So, it’s goodbye to Confederate and hello to Curtiss—but the Art of Rebellion isn’t forgotten, not quite yet. For to bridge the period between the two brands, as well as to keep his assembly workers occupied while his R&D team completes development of the Hades, Chambers has celebrated the return of the Curtiss brand to the marketplace with a final farewell to the kind of motorcycles his company has been building for the last quarter-century. And he also pays homage to the man responsible for inventing their format in the first place.

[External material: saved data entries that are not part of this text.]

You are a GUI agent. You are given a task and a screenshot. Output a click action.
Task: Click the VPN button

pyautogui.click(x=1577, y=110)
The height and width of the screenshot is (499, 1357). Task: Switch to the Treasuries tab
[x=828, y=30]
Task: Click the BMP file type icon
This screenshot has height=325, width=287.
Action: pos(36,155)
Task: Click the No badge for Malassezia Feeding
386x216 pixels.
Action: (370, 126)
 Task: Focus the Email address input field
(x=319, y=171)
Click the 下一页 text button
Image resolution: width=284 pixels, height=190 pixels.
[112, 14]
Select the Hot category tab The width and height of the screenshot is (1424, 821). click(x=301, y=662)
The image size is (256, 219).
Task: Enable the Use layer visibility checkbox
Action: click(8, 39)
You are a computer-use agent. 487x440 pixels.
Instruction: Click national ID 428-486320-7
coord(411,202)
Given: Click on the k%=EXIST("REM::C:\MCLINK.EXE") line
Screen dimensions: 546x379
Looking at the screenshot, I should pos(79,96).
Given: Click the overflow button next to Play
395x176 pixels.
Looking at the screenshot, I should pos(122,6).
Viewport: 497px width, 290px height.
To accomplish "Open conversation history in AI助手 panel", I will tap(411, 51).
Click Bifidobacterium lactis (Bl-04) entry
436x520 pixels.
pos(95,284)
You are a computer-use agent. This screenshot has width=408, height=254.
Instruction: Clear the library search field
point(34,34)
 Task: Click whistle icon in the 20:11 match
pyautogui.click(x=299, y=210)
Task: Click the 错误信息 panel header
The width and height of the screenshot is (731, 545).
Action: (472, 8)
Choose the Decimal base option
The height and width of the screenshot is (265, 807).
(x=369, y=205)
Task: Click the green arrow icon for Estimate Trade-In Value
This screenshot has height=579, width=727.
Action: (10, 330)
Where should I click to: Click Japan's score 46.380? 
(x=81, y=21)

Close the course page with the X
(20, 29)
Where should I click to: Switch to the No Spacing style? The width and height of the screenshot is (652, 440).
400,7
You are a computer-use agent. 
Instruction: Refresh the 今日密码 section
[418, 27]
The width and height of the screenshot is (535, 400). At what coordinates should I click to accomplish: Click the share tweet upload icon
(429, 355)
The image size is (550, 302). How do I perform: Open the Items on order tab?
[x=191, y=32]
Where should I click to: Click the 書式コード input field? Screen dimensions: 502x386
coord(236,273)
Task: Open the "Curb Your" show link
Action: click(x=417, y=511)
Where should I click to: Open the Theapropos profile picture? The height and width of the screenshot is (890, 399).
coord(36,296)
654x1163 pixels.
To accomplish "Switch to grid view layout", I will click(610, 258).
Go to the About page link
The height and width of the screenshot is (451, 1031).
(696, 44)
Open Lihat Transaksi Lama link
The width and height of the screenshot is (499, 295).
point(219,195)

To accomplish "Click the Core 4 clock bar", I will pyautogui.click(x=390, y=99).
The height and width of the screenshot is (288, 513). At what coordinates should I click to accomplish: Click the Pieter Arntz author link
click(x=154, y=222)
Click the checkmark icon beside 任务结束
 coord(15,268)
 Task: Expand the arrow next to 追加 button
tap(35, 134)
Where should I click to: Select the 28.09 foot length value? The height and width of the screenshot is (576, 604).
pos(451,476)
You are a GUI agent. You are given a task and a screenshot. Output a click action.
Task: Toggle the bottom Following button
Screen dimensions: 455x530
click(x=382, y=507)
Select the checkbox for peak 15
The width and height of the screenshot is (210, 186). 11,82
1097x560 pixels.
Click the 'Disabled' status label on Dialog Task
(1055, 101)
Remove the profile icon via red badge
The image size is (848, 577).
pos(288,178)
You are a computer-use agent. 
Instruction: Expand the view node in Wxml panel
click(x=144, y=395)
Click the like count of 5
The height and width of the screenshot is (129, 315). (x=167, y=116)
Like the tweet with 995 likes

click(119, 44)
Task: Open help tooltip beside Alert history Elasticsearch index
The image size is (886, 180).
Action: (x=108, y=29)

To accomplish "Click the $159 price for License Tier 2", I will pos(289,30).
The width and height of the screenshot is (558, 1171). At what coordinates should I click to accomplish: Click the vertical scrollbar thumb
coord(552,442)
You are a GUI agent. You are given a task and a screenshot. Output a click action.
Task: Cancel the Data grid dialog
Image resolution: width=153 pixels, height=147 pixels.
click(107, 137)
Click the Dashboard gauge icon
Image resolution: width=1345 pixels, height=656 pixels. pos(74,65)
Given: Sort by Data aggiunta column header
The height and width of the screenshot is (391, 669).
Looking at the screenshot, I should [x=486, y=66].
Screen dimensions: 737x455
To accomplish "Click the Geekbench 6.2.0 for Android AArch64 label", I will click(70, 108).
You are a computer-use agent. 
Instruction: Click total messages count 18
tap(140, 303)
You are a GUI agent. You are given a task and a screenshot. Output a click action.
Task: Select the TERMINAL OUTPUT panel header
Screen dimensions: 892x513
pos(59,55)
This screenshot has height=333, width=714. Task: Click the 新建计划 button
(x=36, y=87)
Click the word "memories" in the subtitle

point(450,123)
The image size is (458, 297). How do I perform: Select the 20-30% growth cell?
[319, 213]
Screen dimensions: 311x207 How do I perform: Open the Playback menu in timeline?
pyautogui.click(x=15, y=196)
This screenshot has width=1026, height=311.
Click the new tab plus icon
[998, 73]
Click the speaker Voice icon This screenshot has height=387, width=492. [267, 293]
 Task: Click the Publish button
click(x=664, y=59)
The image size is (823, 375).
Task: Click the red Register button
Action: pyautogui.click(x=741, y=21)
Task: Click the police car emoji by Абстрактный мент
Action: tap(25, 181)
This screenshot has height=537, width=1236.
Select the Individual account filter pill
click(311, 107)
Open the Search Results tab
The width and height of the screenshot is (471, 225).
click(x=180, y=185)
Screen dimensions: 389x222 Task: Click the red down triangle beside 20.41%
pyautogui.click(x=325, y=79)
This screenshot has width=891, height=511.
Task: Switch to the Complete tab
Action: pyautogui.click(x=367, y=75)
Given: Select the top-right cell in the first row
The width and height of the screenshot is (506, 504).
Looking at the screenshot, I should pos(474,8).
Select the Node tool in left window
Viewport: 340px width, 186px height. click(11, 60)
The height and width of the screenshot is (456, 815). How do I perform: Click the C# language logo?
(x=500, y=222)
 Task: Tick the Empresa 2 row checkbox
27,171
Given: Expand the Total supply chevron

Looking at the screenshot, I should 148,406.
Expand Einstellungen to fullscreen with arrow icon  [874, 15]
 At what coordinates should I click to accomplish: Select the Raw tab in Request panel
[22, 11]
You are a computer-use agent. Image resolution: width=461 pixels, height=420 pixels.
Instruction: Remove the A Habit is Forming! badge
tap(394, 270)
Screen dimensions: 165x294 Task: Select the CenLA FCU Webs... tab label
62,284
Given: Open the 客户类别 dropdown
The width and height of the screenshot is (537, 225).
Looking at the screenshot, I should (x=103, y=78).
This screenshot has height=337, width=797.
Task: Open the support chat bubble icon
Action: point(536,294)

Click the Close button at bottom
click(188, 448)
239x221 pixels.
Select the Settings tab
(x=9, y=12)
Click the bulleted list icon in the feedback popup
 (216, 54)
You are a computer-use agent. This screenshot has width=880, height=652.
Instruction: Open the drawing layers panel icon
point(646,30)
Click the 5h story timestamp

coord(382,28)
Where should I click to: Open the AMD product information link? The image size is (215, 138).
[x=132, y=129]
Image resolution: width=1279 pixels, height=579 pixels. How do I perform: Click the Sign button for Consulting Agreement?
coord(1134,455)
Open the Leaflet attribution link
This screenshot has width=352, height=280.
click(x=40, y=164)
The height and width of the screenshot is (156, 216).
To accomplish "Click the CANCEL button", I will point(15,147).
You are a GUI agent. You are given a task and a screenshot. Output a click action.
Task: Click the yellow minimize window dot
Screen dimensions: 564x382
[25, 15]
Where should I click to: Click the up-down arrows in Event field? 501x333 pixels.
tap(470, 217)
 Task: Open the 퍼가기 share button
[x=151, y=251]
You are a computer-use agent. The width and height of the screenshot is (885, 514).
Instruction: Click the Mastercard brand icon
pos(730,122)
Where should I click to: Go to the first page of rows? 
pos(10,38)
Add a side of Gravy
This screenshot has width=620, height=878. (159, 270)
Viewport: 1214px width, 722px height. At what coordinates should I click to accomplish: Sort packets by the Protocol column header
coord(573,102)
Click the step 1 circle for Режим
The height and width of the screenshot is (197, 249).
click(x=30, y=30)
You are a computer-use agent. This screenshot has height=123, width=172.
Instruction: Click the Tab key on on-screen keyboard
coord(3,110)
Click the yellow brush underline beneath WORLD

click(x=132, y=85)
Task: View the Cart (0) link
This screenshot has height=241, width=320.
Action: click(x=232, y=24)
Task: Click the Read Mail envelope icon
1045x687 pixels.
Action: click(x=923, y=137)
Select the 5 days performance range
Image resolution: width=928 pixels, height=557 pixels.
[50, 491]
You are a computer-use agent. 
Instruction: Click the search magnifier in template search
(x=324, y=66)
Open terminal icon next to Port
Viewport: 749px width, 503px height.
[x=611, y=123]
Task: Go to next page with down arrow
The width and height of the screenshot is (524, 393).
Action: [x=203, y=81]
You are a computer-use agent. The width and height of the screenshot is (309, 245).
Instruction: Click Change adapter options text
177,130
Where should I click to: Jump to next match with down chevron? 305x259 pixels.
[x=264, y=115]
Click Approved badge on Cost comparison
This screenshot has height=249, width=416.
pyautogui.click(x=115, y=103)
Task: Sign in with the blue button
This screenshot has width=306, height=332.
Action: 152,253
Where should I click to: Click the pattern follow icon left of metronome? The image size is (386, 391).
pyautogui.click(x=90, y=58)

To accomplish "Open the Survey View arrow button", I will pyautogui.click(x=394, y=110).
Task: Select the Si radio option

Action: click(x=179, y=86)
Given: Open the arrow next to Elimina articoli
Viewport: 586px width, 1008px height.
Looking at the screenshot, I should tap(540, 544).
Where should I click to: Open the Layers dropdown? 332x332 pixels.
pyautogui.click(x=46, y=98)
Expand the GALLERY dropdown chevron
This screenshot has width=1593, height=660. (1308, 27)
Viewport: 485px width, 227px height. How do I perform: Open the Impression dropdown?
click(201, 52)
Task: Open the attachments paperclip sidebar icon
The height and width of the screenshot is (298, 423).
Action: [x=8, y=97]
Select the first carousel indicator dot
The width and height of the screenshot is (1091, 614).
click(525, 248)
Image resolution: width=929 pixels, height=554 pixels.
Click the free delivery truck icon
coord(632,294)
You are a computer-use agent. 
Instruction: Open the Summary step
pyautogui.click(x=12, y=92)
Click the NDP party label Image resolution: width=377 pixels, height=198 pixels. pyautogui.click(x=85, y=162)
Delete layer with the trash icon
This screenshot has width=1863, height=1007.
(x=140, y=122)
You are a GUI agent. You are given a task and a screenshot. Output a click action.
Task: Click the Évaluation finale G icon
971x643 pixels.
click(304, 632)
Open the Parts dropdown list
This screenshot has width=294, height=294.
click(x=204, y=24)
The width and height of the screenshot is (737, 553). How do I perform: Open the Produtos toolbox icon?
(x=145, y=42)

This explains the creation of the Curtiss P40 Warhawk (named like all Chambers’ products after a WW2 military aircraft), which made its debut in 2018. Since then, 13 examples have been built and delivered for $105,000 each. Now the Birmingham factory is assembling a further Final Edition series of seven such bikes, at the much-reduced price of $75,000 each.
“After that, we will no longer build any more motorcycles which need a spark to light the motor,” says Matt Chambers. “Our factory will be 100 percent devoted to manufacturing electric products.”
The Curtiss Warhawk follows the same overall design format as the final run of Confederate motorcycles, which ended with another 13-off model run, the FA-13 Bomber Combat built in 2016-2018, retailing for $155,000 each.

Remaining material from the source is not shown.